Now about the job. I’m working at Subway for the summer. I love the irony of it all - I can’t eat bread and I’m working in a sandwich shop. Yesterday was my first day; the people I work with seem personable enough, and the store is pretty is busy, so it should be a fine way to make some money before heading “up the road” to school (no, we do really not refer to B-town as “up the road”). I also lined up a campus job at IU for the coming year - at a cafe. This has done so much alleviate my oh-no-I’m-not-being-productive-enough-anxiety.
My computer, yes the beautiful MacBook Pro that I bought on April 26th has decided to be difficult - yes it made this decision, Macs can totally think for themselves - it makes a clinking noise whenever I pick it up to move it and it only connects to the internet when it feels like it. If it’s tired, or upset or just feels like driving me to the brink of insanity, it will refuse to connect to any wireless network. I took it to the Apple store in Indianapolis on Sunday. They ran a gazillion tests and apparently it functions better than any machine they’ve seen. The tech-genius (who didn’t actually fix the internet problem) was totally jealous of my uber-powerful computer. So, he rewrote some internet-related files and sent me on my way swearing that it was fixed. Well, thanks a bundle buddy, I get home and it won’t stay connected to the internet. I’ll be driving to Indy next week to visit the Apple hospital yet again. This too has brought about tears, just not so many I would have expected. The Mac Support people are accessible and ready to help, so I can’t really be mad. Also, it has a year of warranty and Mac stands by its “Apple Care” so I guess all I can do is keep working with them.

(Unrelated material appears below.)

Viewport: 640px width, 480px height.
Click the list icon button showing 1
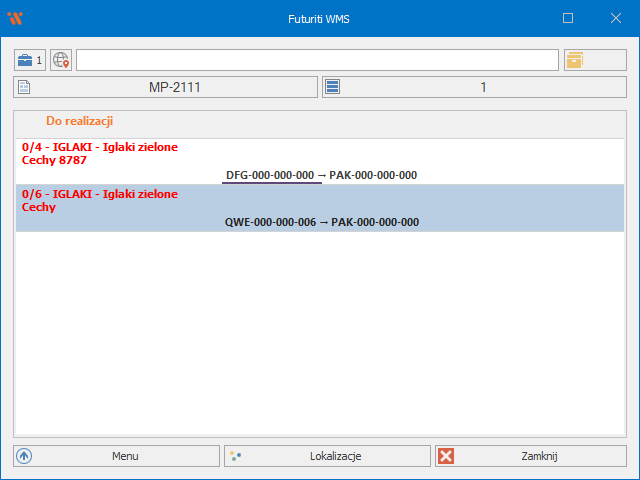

I’ve been here for two weeks now, but I can’t really provide one description of how I’m handling things. Following suit with the rest of our year, life has thrown me some curve balls and I’ve done my best to react in balanced and thoughtful ways. Each day has its ups and down - breakfast is easy, lunchtime gets tough, by dinner I’m usually back on track. But each day’s difficulties don’t seem to be piling up into a heap of despair or self-doubt; yes, I’d really like a hug from SuperMum right now or to go to Starbucks with Jane and just chat; those things will happen eventually, just not right now. I guess hat I’m doing is practicing patience, something I only possess about a teaspoon of (are virtues measured with the same implements as ingredients?). Patience with myself, patience with the moving process.